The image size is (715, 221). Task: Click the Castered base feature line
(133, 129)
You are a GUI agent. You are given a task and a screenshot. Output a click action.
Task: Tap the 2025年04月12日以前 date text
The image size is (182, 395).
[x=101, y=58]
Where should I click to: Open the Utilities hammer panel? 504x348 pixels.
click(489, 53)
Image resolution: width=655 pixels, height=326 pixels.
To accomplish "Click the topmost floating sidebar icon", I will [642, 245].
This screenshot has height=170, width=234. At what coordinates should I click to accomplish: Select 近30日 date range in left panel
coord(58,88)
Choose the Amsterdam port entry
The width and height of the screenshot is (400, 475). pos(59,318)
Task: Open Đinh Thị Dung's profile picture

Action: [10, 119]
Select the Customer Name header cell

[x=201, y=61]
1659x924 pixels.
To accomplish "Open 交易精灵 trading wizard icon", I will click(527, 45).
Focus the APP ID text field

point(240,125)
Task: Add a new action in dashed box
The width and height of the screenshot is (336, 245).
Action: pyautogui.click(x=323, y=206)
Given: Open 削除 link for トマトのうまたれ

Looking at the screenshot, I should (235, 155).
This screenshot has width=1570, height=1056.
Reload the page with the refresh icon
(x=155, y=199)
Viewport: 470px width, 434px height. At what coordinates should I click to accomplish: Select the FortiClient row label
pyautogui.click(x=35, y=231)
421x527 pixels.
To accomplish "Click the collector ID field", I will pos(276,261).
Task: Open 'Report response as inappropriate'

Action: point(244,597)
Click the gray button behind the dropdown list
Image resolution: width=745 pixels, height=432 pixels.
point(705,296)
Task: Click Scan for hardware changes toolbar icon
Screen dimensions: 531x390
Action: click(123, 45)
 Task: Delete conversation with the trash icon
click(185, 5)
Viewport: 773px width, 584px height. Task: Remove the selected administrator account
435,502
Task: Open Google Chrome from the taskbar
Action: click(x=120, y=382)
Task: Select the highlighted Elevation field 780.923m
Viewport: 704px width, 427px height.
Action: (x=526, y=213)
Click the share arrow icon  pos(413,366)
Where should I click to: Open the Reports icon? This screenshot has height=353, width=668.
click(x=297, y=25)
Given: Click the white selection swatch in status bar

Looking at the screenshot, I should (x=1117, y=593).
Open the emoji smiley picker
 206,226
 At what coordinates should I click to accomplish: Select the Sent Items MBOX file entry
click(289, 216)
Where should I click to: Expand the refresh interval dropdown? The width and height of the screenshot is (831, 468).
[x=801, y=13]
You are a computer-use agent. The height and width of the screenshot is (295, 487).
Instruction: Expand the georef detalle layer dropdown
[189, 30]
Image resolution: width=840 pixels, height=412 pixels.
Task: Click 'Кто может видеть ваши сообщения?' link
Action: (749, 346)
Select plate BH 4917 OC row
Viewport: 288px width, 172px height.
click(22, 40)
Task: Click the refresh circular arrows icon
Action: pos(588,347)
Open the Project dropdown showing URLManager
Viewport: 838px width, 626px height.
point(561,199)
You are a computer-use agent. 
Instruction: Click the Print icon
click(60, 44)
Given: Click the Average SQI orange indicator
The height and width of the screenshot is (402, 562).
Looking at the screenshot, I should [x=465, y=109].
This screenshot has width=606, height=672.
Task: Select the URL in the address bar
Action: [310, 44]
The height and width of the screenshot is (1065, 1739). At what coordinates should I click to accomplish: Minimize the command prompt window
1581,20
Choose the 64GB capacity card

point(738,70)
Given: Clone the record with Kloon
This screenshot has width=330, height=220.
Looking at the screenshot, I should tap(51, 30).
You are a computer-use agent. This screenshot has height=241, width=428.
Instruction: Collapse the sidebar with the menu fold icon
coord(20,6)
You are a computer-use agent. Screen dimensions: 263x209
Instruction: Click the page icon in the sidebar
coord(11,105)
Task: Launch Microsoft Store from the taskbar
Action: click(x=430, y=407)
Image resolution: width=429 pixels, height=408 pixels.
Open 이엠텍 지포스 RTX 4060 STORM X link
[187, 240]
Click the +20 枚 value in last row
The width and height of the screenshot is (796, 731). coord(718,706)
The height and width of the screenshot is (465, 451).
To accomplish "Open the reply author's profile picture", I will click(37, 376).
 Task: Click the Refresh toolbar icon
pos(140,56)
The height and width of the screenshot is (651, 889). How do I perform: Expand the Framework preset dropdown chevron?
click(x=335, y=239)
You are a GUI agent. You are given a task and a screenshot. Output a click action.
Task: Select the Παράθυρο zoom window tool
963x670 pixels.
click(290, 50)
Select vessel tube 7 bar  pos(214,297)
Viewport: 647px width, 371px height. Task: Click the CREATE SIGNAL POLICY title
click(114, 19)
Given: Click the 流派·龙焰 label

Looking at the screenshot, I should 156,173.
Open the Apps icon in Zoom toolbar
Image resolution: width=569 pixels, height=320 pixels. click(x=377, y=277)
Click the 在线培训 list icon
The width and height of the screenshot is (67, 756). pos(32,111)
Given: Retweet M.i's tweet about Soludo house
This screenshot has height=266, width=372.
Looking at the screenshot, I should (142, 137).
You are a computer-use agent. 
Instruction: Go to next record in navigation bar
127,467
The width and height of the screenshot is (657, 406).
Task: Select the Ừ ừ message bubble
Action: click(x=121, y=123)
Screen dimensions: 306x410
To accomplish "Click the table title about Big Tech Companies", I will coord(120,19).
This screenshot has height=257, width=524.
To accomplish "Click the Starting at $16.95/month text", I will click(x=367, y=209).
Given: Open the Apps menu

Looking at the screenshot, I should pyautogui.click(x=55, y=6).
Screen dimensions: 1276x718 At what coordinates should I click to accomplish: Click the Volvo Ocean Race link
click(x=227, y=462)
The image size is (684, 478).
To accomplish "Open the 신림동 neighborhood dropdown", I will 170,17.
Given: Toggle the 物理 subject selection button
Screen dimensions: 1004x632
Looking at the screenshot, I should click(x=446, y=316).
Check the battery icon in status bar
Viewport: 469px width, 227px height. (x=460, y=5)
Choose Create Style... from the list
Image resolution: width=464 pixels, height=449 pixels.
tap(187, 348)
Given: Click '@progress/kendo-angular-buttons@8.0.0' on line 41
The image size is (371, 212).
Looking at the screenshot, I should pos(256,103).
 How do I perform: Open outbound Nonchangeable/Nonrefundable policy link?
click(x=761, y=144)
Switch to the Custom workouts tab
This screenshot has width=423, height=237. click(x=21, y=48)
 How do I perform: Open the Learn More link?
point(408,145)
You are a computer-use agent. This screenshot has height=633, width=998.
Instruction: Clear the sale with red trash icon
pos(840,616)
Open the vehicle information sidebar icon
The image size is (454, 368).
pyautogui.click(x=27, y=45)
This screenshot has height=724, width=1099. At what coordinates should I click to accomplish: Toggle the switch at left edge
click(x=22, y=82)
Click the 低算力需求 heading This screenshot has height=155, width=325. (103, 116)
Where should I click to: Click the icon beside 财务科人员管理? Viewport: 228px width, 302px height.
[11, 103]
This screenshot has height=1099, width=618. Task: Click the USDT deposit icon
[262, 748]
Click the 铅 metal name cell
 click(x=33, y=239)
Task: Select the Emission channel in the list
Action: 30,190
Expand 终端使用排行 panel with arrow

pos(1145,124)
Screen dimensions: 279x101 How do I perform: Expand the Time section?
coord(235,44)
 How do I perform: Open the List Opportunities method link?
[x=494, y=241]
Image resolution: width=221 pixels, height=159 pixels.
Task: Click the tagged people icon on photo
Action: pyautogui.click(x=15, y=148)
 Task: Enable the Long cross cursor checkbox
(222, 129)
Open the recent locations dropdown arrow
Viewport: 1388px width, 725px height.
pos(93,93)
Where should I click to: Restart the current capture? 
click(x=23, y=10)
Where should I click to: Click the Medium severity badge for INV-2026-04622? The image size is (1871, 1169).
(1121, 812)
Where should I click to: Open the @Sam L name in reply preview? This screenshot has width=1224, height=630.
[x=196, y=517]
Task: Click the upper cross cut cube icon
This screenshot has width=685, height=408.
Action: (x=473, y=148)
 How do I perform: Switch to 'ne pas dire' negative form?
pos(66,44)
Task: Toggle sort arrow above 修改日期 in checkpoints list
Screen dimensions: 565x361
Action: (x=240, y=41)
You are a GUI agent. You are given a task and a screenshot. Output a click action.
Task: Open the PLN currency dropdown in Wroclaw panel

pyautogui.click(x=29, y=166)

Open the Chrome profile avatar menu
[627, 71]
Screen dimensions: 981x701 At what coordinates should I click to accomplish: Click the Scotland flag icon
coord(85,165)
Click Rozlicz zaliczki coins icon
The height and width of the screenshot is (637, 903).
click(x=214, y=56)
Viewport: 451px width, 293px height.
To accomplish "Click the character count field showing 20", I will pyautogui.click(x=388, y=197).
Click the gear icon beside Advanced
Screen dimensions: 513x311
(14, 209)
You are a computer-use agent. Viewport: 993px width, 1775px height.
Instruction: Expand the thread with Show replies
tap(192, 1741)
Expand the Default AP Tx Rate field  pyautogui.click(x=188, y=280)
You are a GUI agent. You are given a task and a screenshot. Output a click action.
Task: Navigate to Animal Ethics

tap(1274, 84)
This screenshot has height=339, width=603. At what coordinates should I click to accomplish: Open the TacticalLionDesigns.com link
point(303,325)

### What is expected
Across the data above, how many lines carry the word "showing"? Only the number is needed.

### Reply to the exercise
2